La Corte di Cassazione, sezione I civile, con sentenza 20 gennaio 2020, n. 1119 , chiarisce quali siano gli effetti del recente indirizzo giurisprudenziale sull’assegno divorzile nel caso di giudizi già chiusi, ribadendo la necessaria sopravvenienza di fatti nuovi ai fini della modifica delle condizioni contenute nel provvedimento giurisdizionale.
Il caso
Un uomo agisce ai sensi dell’art. 9 della legge sul Divorzio per la modifica delle condizioni di divorzio – sentenza risalente al 2012 – chiedendo la revoca dell’assegno divorzile e la riduzione del mantenimento per la figlia.

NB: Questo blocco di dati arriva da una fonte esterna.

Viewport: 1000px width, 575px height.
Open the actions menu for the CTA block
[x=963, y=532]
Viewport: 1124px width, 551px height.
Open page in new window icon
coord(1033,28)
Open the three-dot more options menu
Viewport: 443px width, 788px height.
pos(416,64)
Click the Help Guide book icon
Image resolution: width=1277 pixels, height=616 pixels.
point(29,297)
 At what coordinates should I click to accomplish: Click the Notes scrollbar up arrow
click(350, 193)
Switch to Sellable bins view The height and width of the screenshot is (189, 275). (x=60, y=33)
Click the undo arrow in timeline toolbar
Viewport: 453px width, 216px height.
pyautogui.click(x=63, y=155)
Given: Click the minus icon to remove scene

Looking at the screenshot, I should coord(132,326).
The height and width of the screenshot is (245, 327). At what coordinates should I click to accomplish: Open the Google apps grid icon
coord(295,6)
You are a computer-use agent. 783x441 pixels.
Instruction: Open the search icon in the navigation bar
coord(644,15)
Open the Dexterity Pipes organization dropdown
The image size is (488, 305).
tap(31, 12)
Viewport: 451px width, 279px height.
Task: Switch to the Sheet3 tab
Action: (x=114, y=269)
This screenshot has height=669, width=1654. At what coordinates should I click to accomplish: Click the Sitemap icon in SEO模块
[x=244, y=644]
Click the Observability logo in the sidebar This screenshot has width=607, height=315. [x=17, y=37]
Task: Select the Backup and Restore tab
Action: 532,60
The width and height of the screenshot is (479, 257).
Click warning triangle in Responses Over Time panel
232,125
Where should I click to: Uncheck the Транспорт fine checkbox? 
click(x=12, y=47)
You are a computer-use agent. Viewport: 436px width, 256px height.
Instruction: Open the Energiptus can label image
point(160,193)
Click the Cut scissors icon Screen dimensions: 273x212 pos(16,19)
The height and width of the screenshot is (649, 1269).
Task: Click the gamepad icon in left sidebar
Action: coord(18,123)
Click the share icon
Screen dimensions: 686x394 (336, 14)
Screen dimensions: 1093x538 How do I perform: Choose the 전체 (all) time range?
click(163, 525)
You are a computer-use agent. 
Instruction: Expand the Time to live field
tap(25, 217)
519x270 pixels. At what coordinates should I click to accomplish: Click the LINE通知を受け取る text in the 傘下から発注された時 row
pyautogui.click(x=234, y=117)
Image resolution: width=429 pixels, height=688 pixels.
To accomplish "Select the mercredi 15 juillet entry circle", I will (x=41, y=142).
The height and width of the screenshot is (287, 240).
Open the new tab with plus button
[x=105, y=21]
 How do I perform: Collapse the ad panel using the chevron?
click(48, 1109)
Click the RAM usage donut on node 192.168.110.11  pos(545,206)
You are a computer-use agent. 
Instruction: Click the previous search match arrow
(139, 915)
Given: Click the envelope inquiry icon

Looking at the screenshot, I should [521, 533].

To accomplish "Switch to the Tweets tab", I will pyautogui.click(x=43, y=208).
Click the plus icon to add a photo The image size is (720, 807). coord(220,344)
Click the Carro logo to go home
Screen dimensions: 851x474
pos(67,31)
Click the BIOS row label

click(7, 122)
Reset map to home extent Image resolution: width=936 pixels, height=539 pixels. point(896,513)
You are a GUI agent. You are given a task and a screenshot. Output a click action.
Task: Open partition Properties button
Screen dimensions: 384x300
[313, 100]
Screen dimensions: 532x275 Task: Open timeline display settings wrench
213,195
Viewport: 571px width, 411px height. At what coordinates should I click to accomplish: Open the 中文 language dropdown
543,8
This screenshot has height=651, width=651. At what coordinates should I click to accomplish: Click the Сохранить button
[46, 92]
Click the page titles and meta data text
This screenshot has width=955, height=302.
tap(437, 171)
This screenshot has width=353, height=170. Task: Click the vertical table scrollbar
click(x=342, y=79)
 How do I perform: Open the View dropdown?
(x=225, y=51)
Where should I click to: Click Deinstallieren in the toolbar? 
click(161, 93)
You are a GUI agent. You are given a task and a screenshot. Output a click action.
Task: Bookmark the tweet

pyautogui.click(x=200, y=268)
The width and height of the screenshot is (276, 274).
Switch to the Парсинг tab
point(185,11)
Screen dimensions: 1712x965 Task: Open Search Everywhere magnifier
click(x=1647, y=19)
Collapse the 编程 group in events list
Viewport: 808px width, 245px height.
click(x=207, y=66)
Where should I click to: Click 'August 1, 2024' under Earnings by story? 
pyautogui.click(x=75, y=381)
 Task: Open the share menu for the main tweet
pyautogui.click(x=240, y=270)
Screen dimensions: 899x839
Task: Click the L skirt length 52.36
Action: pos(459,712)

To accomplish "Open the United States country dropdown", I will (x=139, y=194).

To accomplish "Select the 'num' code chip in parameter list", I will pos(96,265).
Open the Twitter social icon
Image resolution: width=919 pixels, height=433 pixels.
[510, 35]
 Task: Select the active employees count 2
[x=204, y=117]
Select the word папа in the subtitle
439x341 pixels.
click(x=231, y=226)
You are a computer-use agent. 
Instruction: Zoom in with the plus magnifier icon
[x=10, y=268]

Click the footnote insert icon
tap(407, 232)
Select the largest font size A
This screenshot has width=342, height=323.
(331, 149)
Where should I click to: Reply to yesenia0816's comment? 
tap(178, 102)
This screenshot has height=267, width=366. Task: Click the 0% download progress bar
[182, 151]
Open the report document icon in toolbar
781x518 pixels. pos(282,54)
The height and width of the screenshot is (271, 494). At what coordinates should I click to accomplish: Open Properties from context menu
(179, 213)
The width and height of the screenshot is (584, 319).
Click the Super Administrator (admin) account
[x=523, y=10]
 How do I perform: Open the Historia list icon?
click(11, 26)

Il Tribunale di Roma respinge la richiesta con decreto del 13 maggio 2014.
Anche la Corte d’appello, con provvedimento datato 19 luglio 2016, respinge il reclamo dell’uomo, poiché le domande non erano fondate su nuovi elementi ma miravano ad una rivisitazione di circostanze già dedotte e in prevalenza già presenti al momento della pronuncia in sede di divorzio.
In Cassazione il ricorrente sostiene che la Corte territoriale non avrebbe tenuto conto dei seguenti fatti sopravvenuti rispetto alla pronuncia di divorzio del 2012:
Infine, il ricorrente, ha chiesto che la Corte Suprema tenesse conto dell'evoluzione della giurisprudenza in tema di assegno divorzile (Cass. n. 11504/2017 e SU n. 18287/2018), intervenuta in epoca successiva al deposito della decisione impugnata, valutando le sue censure alla luce dell’aggiornato quadro giurisprudenziale.
Il mutamento di natura e funzione dell'assegno divorzile, affermato dalla Cassazione a Sezioni Unite, non costituisce di per se giustificato motivo valutabile ai sensi dell'art. 9 legge divorzio.
La Corte suprema si pronuncia sulla possibile incidenza dell’orientamento giurisprudenziale delle Sezioni Unite della Cassazione, alle decisioni passate in giudicato.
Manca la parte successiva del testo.